Working with Python Pandas and XlsxWriter

Python Pandas is a Python data analysis library. It can read, filter and re-arrange small and large data sets and output them in a range of formats including Excel.

Pandas writes Excel files using the Xlwt module for xls files and the Openpyxl or XlsxWriter modules for xlsx files.

Using XlsxWriter with Pandas

To use XlsxWriter with Pandas you specify it as the Excel writer engine:

import pandas as pd

# Create a Pandas dataframe from the data.
df = pd.DataFrame({'Data': [10, 20, 30, 20, 15, 30, 45]})

# Create a Pandas Excel writer using XlsxWriter as the engine.
writer = pd.ExcelWriter('pandas_simple.xlsx', engine='xlsxwriter')

# Convert the dataframe to an XlsxWriter Excel object.
df.to_excel(writer, sheet_name='Sheet1')

# Close the Pandas Excel writer and output the Excel file.
writer.save()

The output from this would look like the following:

_images/pandas_simple.png

See the full example at Example: Pandas Excel example.

Accessing XlsxWriter from Pandas

In order to apply XlsxWriter features such as Charts, Conditional Formatting and Column Formatting to the Pandas output we need to access the underlying workbook and worksheet objects. After that we can treat them as normal XlsxWriter objects.

Continuing on from the above example we do that as follows:

import pandas as pd

# Create a Pandas dataframe from the data.
df = pd.DataFrame({'Data': [10, 20, 30, 20, 15, 30, 45]})

# Create a Pandas Excel writer using XlsxWriter as the engine.
writer = pd.ExcelWriter('pandas_simple.xlsx', engine='xlsxwriter')

# Convert the dataframe to an XlsxWriter Excel object.
df.to_excel(writer, sheet_name='Sheet1')

# Get the xlsxwriter objects from the dataframe writer object.
workbook  = writer.book
worksheet = writer.sheets['Sheet1']

This is equivalent to the following code when using XlsxWriter on its own:

workbook  = xlsxwriter.Workbook('filename.xlsx')
worksheet = workbook.add_worksheet()

The Workbook and Worksheet objects can then be used to access other XlsxWriter features, see below.

Adding Charts to Dataframe output

Once we have the Workbook and Worksheet objects, as shown in the previous section, we we can use them to apply other features such as adding a chart:

# Get the xlsxwriter objects from the dataframe writer object.
workbook  = writer.book
worksheet = writer.sheets['Sheet1']

# Create a chart object.
chart = workbook.add_chart({'type': 'column'})

# Configure the series of the chart from the dataframe data.
chart.add_series({'values': '=Sheet1!$B$2:$B$8'})

# Insert the chart into the worksheet.
worksheet.insert_chart('D2', chart)

The output would look like this:

_images/pandas_chart.png

See the full example at Example: Pandas Excel output with a chart.

Note

The above example uses a fixed string =Sheet1!$B$2:$B$8 for the data range.
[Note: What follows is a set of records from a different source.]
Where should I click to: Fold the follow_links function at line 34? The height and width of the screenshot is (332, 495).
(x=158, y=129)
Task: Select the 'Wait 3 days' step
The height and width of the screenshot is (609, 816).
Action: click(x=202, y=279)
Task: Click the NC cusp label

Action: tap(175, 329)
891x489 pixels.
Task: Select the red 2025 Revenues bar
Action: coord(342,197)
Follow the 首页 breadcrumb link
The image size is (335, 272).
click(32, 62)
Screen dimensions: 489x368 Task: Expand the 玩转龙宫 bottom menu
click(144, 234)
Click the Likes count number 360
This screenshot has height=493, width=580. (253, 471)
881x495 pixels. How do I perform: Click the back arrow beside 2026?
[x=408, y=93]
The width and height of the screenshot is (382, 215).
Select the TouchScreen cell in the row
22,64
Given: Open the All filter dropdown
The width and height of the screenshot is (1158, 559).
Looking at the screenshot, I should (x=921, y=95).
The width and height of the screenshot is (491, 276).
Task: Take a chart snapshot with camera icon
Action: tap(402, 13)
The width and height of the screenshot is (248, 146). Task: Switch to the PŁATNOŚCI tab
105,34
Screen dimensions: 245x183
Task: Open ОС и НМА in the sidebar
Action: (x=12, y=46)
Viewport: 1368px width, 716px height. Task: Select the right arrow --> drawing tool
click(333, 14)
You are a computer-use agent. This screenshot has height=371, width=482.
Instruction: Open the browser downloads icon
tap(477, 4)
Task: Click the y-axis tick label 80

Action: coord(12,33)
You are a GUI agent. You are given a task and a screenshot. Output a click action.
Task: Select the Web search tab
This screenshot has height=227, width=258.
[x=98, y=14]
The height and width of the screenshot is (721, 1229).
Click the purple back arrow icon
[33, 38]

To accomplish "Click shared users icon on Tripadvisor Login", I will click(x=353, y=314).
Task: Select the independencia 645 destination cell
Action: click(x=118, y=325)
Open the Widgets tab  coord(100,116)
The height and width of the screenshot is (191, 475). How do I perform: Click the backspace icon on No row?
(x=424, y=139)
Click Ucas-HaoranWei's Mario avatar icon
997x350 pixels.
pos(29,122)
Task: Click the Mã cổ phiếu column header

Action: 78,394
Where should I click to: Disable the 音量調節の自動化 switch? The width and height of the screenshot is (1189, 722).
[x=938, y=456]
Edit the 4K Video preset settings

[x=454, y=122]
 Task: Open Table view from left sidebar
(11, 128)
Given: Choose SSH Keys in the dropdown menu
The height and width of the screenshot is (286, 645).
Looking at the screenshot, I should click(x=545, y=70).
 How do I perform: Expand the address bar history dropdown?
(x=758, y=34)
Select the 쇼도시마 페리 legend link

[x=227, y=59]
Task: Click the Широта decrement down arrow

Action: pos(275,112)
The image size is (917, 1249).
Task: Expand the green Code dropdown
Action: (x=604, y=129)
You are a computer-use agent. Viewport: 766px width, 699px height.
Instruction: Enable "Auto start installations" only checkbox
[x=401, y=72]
It is also possible to use a (row, col) range which can be varied based on the length of the dataframe. See for example Example: Pandas Excel output with a line chart and Working with Cell Notation.

Adding Conditional Formatting to Dataframe output

Another option is to apply a conditional format like this:

# Apply a conditional format to the cell range.
worksheet.conditional_format('B2:B8', {'type': '3_color_scale'})

Which would give:

_images/pandas_conditional.png

See the full example at Example: Pandas Excel output with conditional formatting.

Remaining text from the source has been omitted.